>> Start

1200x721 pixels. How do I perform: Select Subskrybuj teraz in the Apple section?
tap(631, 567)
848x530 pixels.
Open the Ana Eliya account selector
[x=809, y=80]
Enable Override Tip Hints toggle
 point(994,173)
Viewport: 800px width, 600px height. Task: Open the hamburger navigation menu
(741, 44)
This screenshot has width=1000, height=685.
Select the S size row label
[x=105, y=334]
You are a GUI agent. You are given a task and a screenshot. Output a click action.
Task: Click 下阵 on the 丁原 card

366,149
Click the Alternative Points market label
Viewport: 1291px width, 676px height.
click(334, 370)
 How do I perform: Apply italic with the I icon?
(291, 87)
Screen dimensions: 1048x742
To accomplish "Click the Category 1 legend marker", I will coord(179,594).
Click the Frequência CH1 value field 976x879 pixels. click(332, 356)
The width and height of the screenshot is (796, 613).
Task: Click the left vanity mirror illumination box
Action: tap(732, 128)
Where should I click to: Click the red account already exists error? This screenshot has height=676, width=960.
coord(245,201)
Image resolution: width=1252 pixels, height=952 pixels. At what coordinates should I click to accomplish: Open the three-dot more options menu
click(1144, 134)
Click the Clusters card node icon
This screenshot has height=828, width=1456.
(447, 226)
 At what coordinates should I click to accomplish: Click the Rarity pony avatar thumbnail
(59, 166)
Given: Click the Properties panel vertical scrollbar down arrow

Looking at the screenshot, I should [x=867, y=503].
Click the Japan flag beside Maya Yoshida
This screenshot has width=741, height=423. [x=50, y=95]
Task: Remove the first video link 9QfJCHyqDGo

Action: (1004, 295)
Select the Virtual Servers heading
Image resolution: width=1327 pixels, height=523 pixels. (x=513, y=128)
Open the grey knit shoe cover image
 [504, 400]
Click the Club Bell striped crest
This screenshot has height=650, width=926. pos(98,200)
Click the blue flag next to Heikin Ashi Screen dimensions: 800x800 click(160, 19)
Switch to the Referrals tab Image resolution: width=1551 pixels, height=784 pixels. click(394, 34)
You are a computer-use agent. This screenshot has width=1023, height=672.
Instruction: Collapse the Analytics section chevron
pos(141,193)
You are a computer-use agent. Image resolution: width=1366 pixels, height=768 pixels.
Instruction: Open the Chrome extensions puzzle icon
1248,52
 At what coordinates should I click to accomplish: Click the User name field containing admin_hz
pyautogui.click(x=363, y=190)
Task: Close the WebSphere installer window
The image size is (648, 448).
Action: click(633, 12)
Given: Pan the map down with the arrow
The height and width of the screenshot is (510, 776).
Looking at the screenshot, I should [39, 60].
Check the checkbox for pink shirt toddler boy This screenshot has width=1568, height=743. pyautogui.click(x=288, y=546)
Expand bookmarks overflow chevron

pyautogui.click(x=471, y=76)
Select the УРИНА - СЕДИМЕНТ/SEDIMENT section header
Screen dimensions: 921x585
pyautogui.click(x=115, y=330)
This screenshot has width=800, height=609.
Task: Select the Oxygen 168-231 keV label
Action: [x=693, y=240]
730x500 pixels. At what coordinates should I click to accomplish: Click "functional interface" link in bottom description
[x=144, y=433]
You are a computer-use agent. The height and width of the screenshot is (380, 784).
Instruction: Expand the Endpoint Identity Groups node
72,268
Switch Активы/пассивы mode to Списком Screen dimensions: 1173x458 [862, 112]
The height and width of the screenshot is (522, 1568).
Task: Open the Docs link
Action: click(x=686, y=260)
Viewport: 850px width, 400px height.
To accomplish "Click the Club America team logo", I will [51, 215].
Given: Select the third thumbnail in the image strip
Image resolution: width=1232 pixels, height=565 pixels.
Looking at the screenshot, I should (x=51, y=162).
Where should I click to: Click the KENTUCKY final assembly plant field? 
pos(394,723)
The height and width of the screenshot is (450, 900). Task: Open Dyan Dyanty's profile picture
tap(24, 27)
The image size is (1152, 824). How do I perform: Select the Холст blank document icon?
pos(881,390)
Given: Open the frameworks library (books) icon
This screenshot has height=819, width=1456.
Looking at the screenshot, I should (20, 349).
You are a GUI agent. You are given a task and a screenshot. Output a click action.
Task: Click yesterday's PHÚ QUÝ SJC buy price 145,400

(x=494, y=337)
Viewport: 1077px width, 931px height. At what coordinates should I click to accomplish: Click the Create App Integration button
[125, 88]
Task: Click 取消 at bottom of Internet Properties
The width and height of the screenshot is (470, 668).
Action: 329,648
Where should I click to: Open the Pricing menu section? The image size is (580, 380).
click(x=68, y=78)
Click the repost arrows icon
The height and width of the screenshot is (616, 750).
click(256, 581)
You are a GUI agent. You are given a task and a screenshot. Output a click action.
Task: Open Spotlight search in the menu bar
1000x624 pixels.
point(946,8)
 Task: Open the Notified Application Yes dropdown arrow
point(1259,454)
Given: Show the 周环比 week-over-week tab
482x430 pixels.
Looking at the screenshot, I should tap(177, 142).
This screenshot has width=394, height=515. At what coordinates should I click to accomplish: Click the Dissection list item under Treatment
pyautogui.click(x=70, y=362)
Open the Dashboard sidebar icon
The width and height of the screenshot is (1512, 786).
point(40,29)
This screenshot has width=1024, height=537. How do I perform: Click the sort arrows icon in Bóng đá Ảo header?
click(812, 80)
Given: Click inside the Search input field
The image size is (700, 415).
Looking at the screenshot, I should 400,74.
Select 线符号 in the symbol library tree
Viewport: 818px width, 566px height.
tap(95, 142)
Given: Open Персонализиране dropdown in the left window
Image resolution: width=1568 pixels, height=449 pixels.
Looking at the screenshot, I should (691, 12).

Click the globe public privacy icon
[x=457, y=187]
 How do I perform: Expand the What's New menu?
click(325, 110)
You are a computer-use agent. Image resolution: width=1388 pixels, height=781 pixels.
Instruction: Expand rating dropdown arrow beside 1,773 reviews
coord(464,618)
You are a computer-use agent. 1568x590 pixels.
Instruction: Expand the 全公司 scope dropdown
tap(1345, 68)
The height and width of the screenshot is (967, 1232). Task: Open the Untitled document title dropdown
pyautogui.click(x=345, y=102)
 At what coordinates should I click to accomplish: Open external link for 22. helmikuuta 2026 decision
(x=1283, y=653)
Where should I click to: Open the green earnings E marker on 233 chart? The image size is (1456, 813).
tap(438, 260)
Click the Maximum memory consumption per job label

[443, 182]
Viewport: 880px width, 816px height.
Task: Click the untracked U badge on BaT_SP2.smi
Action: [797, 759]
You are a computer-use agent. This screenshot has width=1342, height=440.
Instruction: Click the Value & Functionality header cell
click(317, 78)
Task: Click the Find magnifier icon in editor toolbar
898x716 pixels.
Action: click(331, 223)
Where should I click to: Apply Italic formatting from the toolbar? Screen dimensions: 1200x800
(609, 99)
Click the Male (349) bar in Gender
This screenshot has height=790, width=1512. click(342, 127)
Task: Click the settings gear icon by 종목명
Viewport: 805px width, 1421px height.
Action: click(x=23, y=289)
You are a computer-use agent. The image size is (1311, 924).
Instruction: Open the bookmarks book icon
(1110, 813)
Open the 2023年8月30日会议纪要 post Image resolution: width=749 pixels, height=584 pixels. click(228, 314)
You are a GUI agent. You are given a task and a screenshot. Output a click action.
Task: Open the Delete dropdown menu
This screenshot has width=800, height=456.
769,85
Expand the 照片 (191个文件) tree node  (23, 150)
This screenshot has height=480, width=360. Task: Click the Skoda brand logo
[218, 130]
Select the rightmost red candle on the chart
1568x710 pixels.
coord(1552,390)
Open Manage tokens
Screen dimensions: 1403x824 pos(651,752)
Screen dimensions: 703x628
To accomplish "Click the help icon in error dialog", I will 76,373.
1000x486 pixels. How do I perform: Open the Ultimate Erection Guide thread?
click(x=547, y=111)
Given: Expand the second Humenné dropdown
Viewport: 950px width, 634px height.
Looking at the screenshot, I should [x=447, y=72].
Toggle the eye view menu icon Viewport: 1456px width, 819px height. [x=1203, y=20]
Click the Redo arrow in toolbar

>> End

What you have to do - Please put the stretch of entries from the line containing "Given: Select the" through the line containing "Action: 329,648" into a Markdown table with two columns, Row for the line number and Text for the line itself. Leave out blank lines.

Full output -
| Row | Text |
|---|---|
| 1 | Given: Select the third thumbnail in the image strip |
| 2 | Image resolution: width=1232 pixels, height=565 pixels. |
| 3 | Looking at the screenshot, I should (x=51, y=162). |
| 4 | Where should I click to: Click the KENTUCKY final assembly plant field?  |
| 5 | pos(394,723) |
| 6 | The height and width of the screenshot is (450, 900). Task: Open Dyan Dyanty's profile picture |
| 7 | tap(24, 27) |
| 8 | The image size is (1152, 824). How do I perform: Select the Холст blank document icon? |
| 9 | pos(881,390) |
| 10 | Given: Open the frameworks library (books) icon |
| 11 | This screenshot has height=819, width=1456. |
| 12 | Looking at the screenshot, I should (20, 349). |
| 13 | You are a GUI agent. You are given a task and a screenshot. Output a click action. |
| 14 | Task: Click yesterday's PHÚ QUÝ SJC buy price 145,400 |
| 15 | (x=494, y=337) |
| 16 | Viewport: 1077px width, 931px height. At what coordinates should I click to accomplish: Click the Create App Integration button |
| 17 | [125, 88] |
| 18 | Task: Click 取消 at bottom of Internet Properties |
| 19 | The width and height of the screenshot is (470, 668). |
| 20 | Action: 329,648 |